Trump, in turn, cites his Twitter followers as the source for some of his own non-facts, such as his recent claim that ­African Americans killed 81 percent of white homicide victims (the actual number is closer to 15 percent, according to Factcheck.org).

Trump, who is often careless with facts, was wrong about that one.

He defended his position of not allowing Muslims to enter the United States by citing a poll conducted by the Center for Security Policy, a think tank known for a variety of conspiracy theories, such as that members of the Muslim Brotherhood have infiltrated the Obama administration.

So Farhi classes the Center for Security Policy with the anonymous creator of a Twitter graphic. This is ridiculous. The extent of Brotherhood influence on the Obama administration is debatable, but it is no conspiracy theory. The poll that Trump cited was commissioned by the Center for Security Policy and executed by The Polling Company, Inc., a reputable firm headed by Kellyanne Conway. You can read about the poll here. It was an internet poll, but it conformed to the standards that apply to such surveys. Whether journalists like the findings of that poll or not, there is nothing “fringe” about CSP, The Polling Company, or the survey in question.

Trump’s most famously false contention, of course, was his long, pre-campaign embrace of “birtherism,” the notion that Obama wasn’t born on American soil and is therefore ineligible to be president.

You don’t have to be born “on American soil” to be president, you have to be a natural born citizen. The original birther was Barack Obama, whose literary biography falsely claimed, for something like 19 years, that he was born in Kenya.

Accurate or not, the constant sowing of doubt has had a cumulative effect: Some 20 percent of people in a recent CNN/ORC poll said they believe Obama was born outside the country….

He was born in Honolulu. But Farhi suggests that misinformation is confined to the right. How about the fact that around half of all Democrats think the Bush administration likely was behind the September 11 attacks? That is completely bonkers, far worse than falling for Obama’s own fable about being born in Africa. But the same kinds of fringe sources that Farhi denounces in order to smear Trump continue to promote such lies.

Trump isn’t the first politician with a tenuous grasp of the facts, of course.

That’s for sure. Barack Obama has been a myth-peddler throughout his career. One of my favorites is his oft-repeated claim that the United States has only 4% of the world’s oil reserves but uses 25% of the world’s energy. He quietly abandoned that theme when it became generally known that the U.S. has more fossil fuel resources than any other country.

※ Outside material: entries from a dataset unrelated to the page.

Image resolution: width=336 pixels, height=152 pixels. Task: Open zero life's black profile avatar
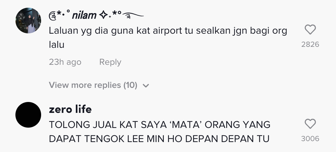(x=28, y=115)
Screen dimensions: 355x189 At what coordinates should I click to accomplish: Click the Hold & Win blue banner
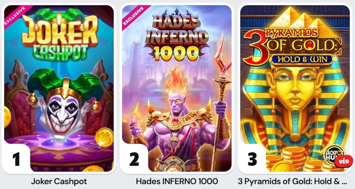[x=302, y=60]
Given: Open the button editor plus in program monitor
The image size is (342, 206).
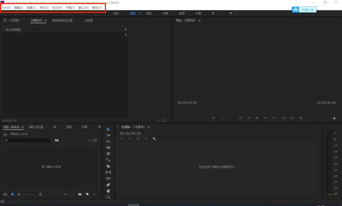Looking at the screenshot, I should pos(334,118).
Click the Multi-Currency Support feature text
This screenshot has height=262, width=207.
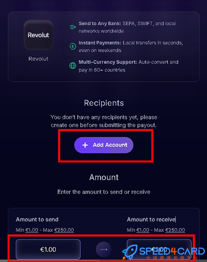[x=128, y=66]
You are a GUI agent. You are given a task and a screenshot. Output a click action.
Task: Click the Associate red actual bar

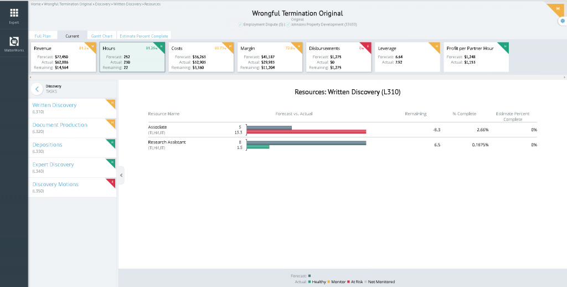tap(306, 132)
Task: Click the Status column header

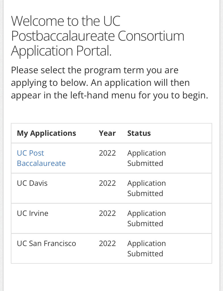Action: [x=139, y=133]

[Jeffrey] Hemsley, the co-author of “Going Viral,” about the rapid spread of information, said the days when the nation had “a somewhat unifying story” from newspapers and the leading TV news networks are gone.

And it’s a good thing, too. Liberals yearn for the days of the “somewhat unifying story” because the story was consistently liberal. Unfortunately, it was also frequently false.

“Facts may be undervalued or losing their value in today’s world,” said Robert Mason, a University of Washington professor who has researched the spread of false information. “If you say it loud enough or long enough, people will believe it. That’s okay in theory, but when people act on it, that’s a problem.”

I often feel that way, too. To take just one example, the amount of misinformation about firearms that is spread on the internet, through social media, and in speeches given by Democratic politicians like Barack Obama is staggering. But somehow, I don’t think Mr. Farhi and his ilk mind misinformation if it comes from their side of the aisle.